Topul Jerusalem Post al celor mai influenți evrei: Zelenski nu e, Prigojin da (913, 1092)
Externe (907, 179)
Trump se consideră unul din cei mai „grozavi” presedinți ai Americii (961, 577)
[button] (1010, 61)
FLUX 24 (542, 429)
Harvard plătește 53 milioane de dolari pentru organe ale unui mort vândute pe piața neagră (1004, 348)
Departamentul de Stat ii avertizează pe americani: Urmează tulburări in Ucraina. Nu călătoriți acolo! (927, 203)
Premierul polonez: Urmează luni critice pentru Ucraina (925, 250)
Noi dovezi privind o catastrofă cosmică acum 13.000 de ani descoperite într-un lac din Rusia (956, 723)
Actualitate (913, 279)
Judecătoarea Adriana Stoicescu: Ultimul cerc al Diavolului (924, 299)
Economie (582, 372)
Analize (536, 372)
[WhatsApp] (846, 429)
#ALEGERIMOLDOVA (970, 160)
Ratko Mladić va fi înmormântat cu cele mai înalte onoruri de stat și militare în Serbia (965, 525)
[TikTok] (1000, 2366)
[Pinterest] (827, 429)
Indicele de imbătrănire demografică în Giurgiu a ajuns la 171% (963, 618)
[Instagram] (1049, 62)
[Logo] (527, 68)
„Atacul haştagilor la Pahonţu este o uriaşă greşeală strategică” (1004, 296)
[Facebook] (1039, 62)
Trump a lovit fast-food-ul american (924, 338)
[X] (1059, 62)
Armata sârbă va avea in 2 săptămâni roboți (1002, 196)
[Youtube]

**WHAT IS EXPECTED**
Look through the listing, and copy each line that contains the word "Urmează".

**EXERCISE RESULT**
Departamentul de Stat ii avertizează pe americani: Urmează tulburări in Ucraina. Nu călătoriți acolo! (927, 203)
Premierul polonez: Urmează luni critice pentru Ucraina (925, 250)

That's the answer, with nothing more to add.